### Provided data
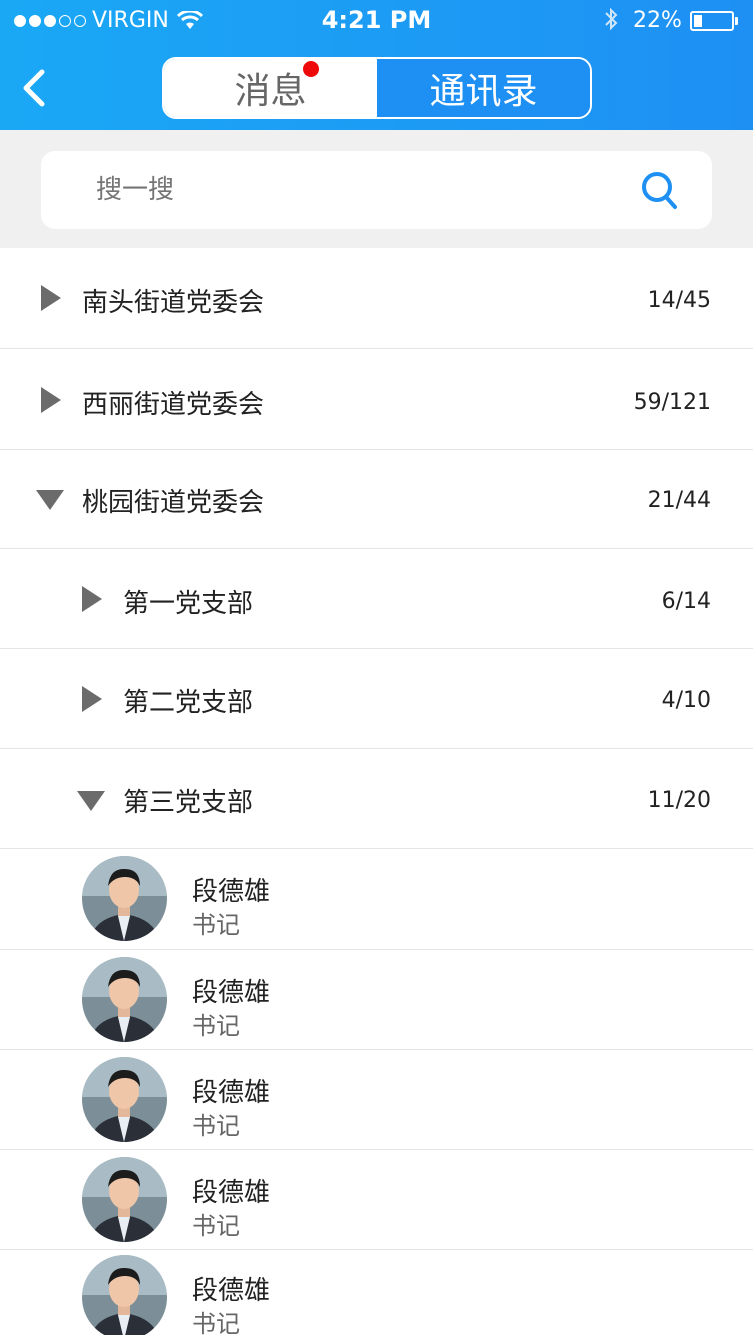 Image resolution: width=753 pixels, height=1335 pixels. What do you see at coordinates (188, 703) in the screenshot?
I see `branch-title: 第二党支部` at bounding box center [188, 703].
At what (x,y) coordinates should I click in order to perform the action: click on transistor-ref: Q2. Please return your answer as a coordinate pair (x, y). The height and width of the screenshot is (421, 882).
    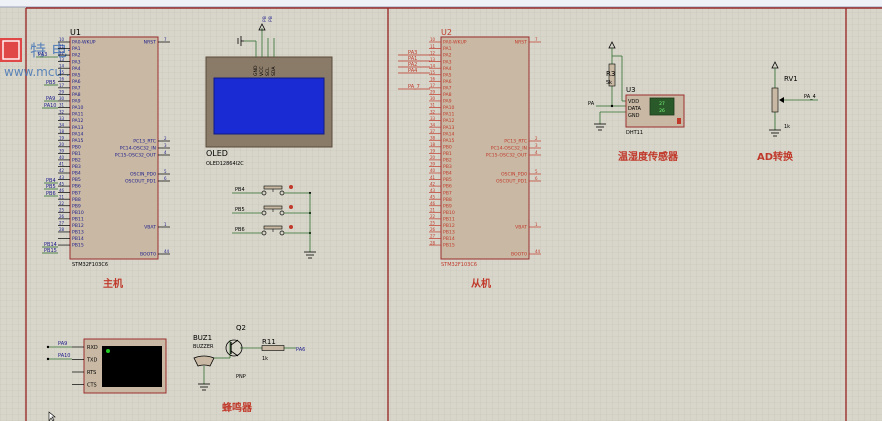
    Looking at the image, I should click on (241, 328).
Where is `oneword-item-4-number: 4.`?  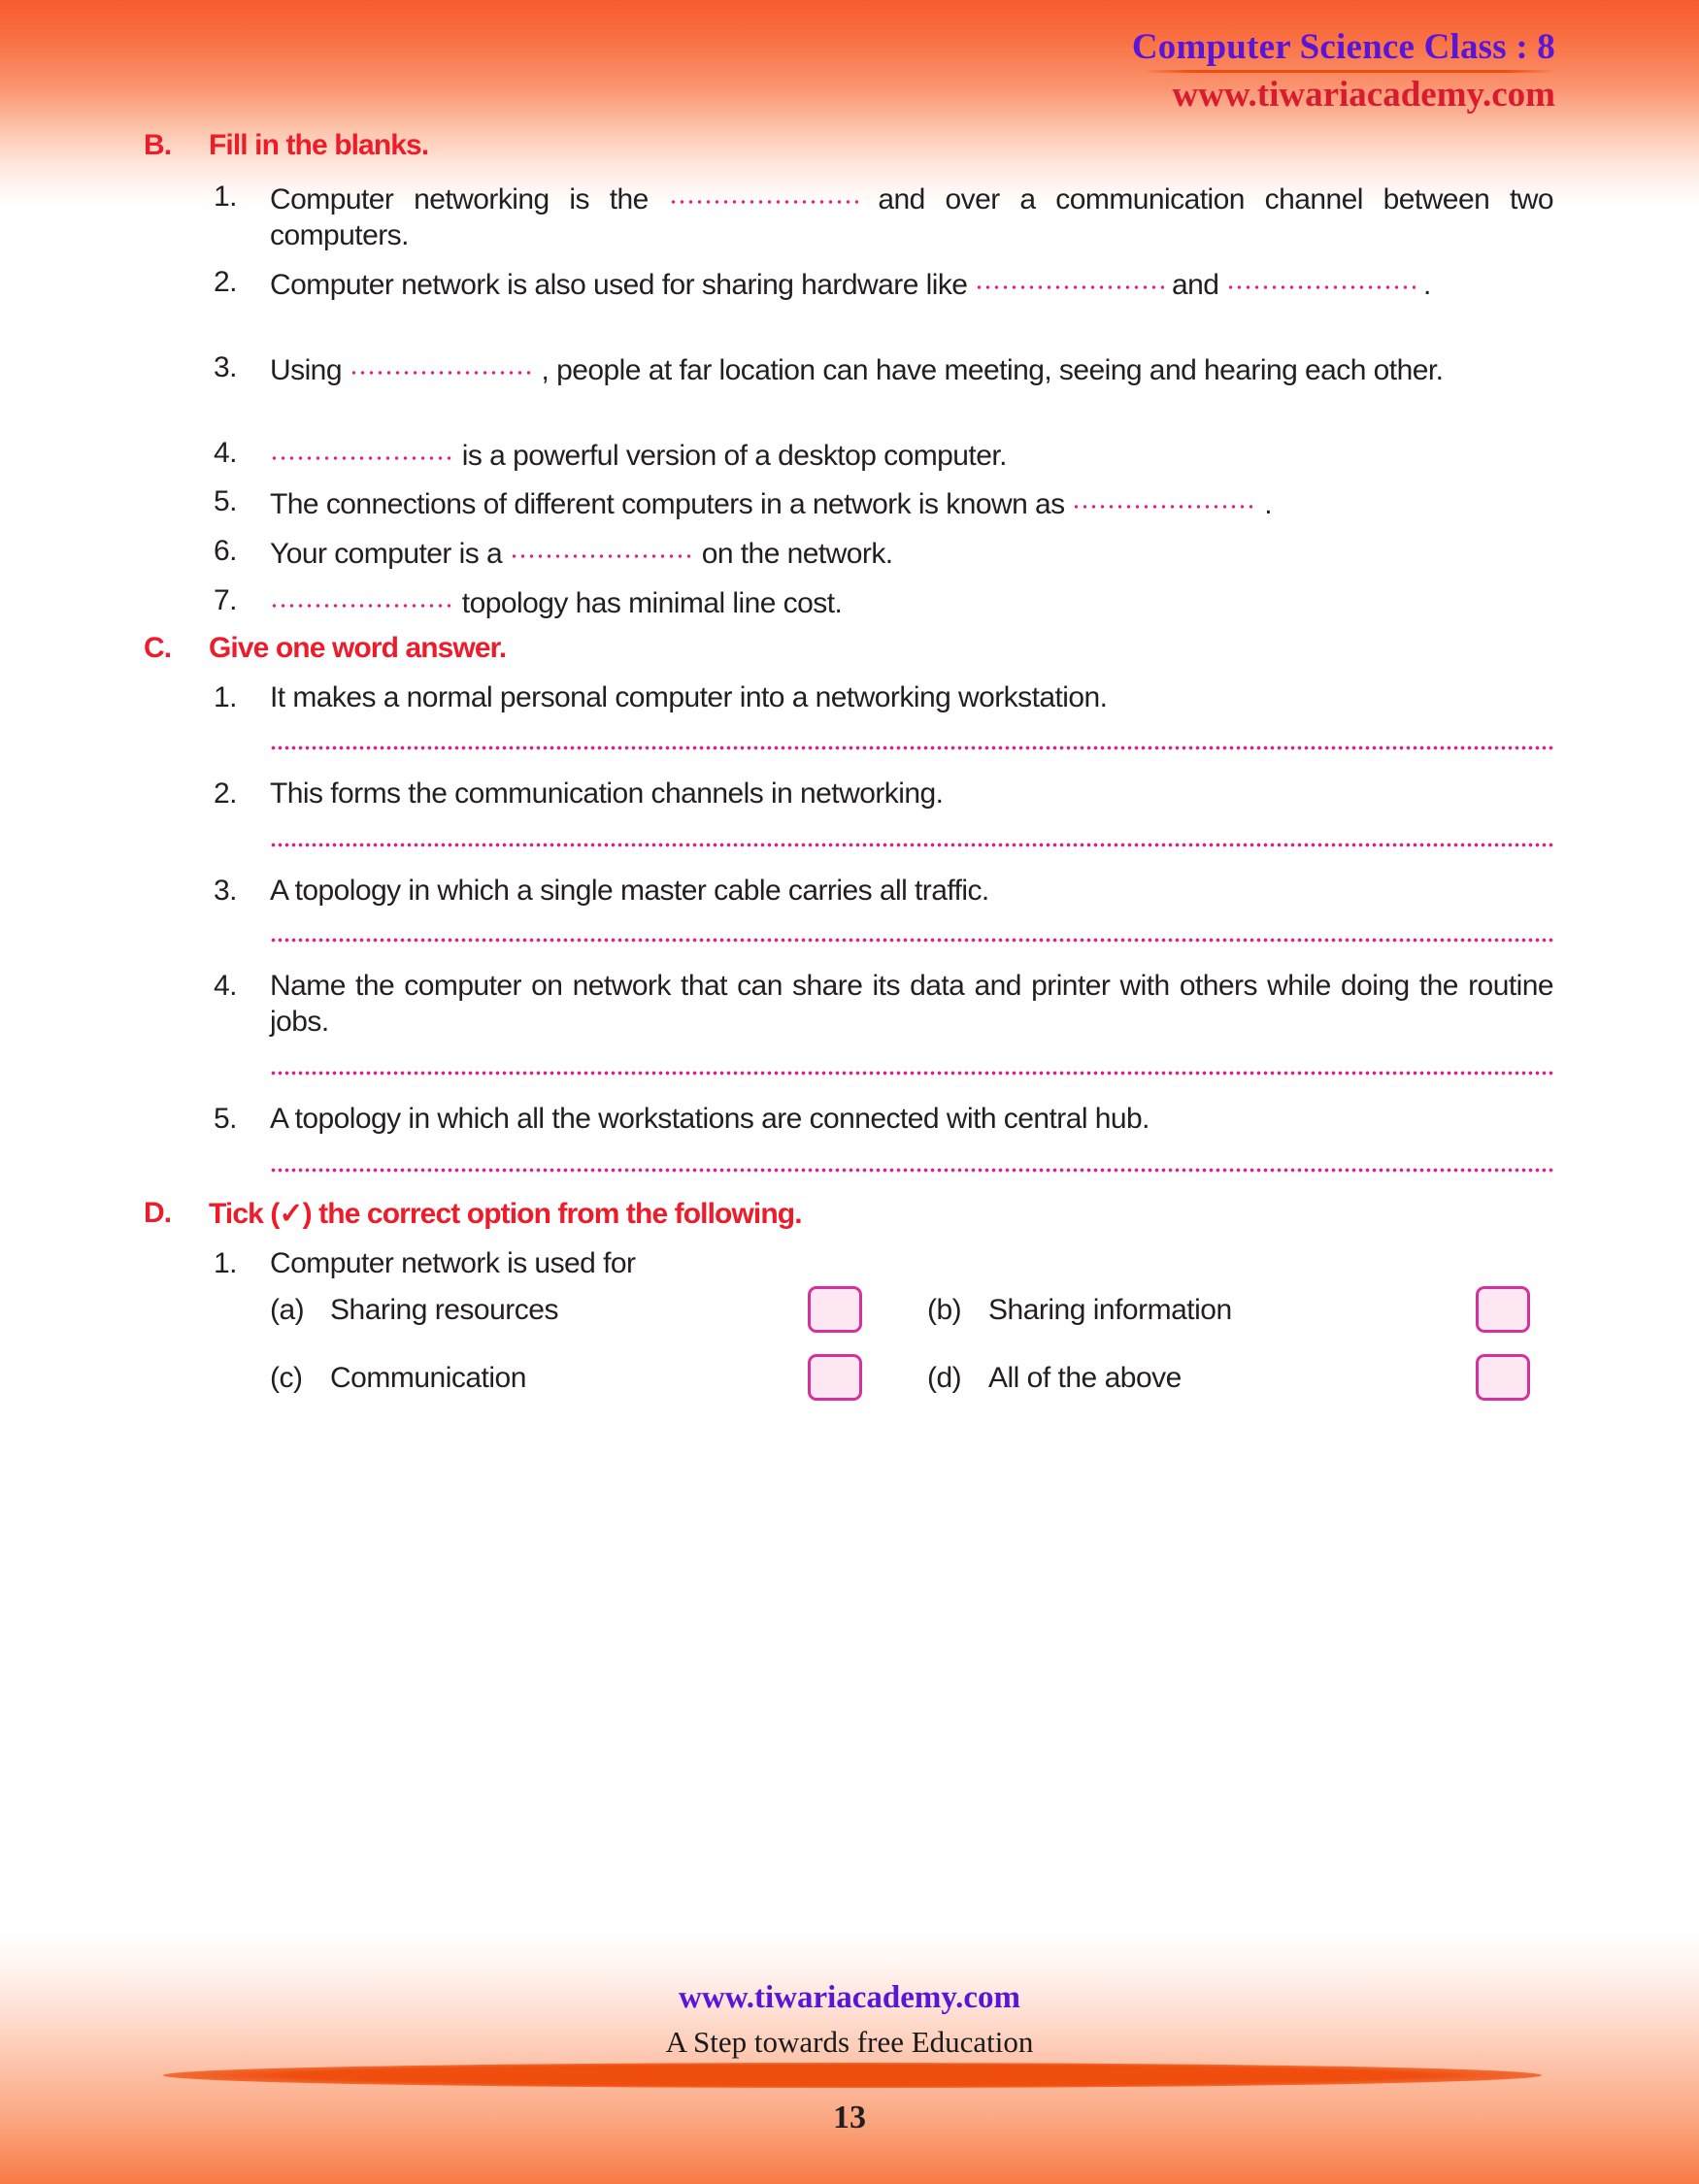 oneword-item-4-number: 4. is located at coordinates (226, 986).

### What to do
In the rows starting at the line containing "At what (x,y)" and ending at the line containing "Looking at the", replace "coordinate pair" with "point" and give those lines again with everything else unchanged. Leave the pictures out of your answer.

### Written answer
At what (x,y) coordinates should I click in order to perform the action: click on transistor-ref: Q2. Please return your answer as a point (x, y). The height and width of the screenshot is (421, 882).
    Looking at the image, I should click on (241, 328).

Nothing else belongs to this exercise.